An overarching challenge is to design innovative trials that can more quickly improve human health without surrendering quality and safety, said Self, citing three key strategies for accelerating the arc:
- Expand participant sample size and diversity.
- Design pragmatic trials in the clinical setting.
- Optimize statistical opportunities to learn as you go.
Grow the Pool
Finding ways to enroll a high volume of patients into clinical trials can streamline the process of testing therapies for safety and efficacy.
“Within STRIVE, we take new and interesting ideas and run clinical trials with hundreds of hospitals from across the world.”
“One way to get patients safely and quickly into trials is to involve more sites, more geographic locations, more institutions across the world,” Self said. “That helps both with time to recruitment and with testing interventions with different types of patient populations and clinical settings. So, one of the things Vanderbilt is focused on is partnerships across the world, creating a global footprint for translational medicine.”

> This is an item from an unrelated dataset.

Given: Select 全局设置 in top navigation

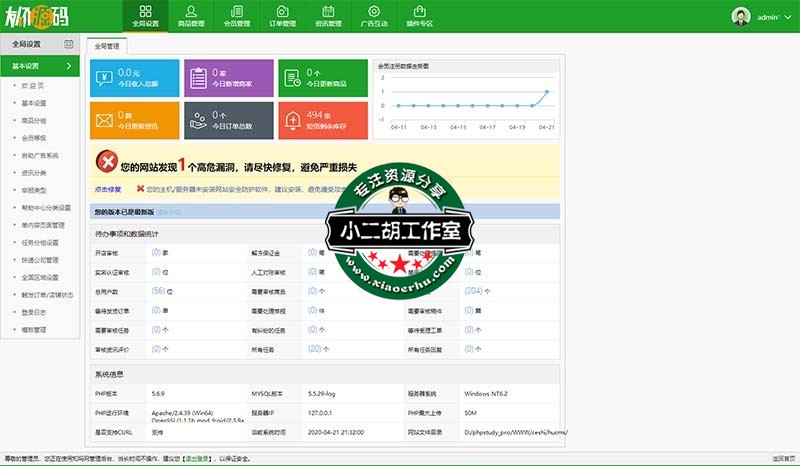Looking at the screenshot, I should [145, 16].

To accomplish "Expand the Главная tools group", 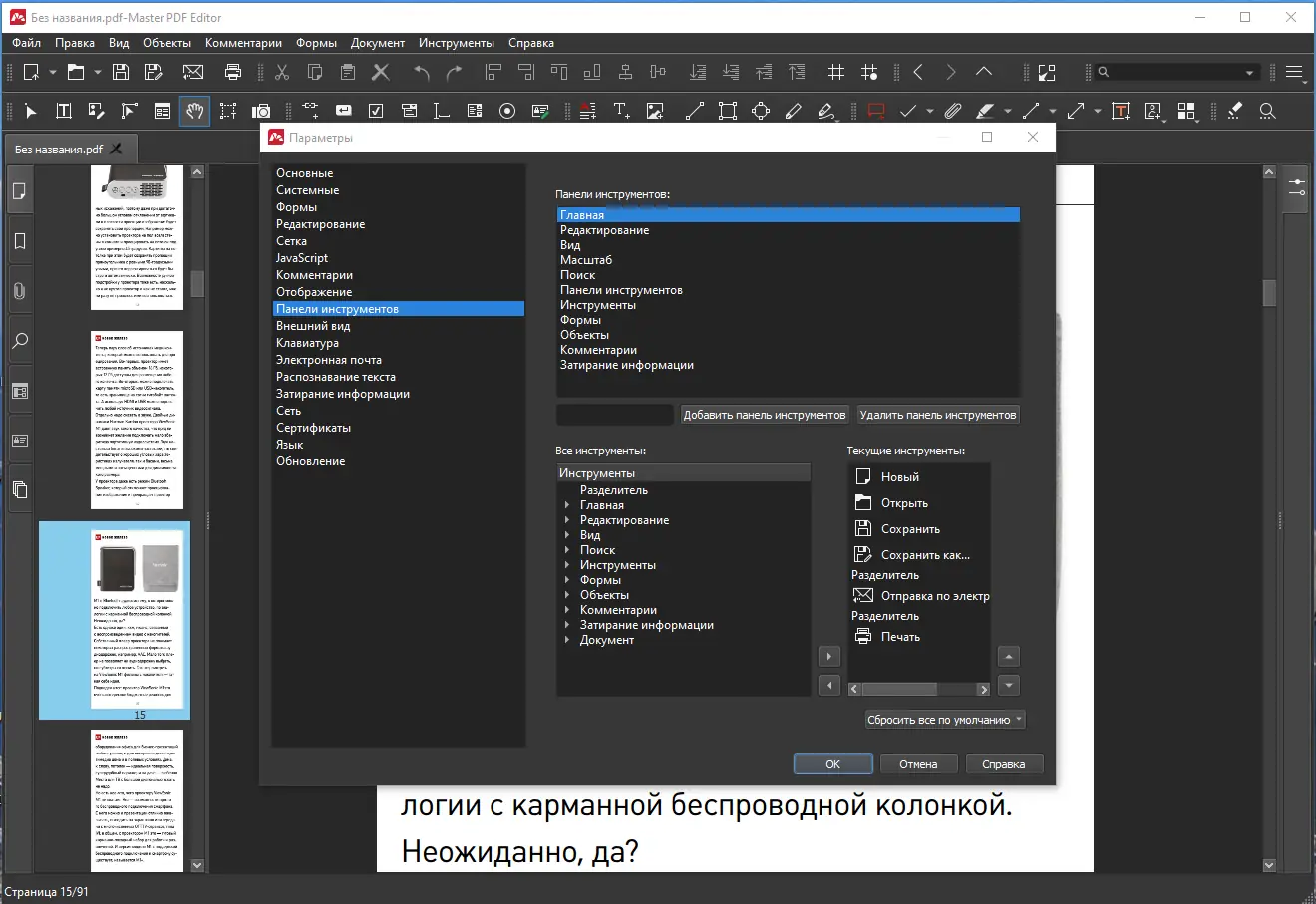I will point(568,504).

Vanderbilt works with a global clinical trials network called STRIVE (Strategies and Treatments for Respiratory Infections and Viral Emergencies), which includes over 200 clinical sites across all six inhabited continents and 40 countries. The network investigates treatment strategies for adults hospitalized with respiratory or lung infection.
“Within STRIVE, we take new and interesting ideas and run clinical trials with hundreds of hospitals from across the world,” Self said. “This includes low- and middle-income countries, where we have an historical gap in participation. This also broadens the diversity of our pool, which helps us grow in personalizing medicine.
“This allows good ideas to be tested rapidly. You can get enough information from that first phase that you can actually move into development or into a very large later-stage international trial.”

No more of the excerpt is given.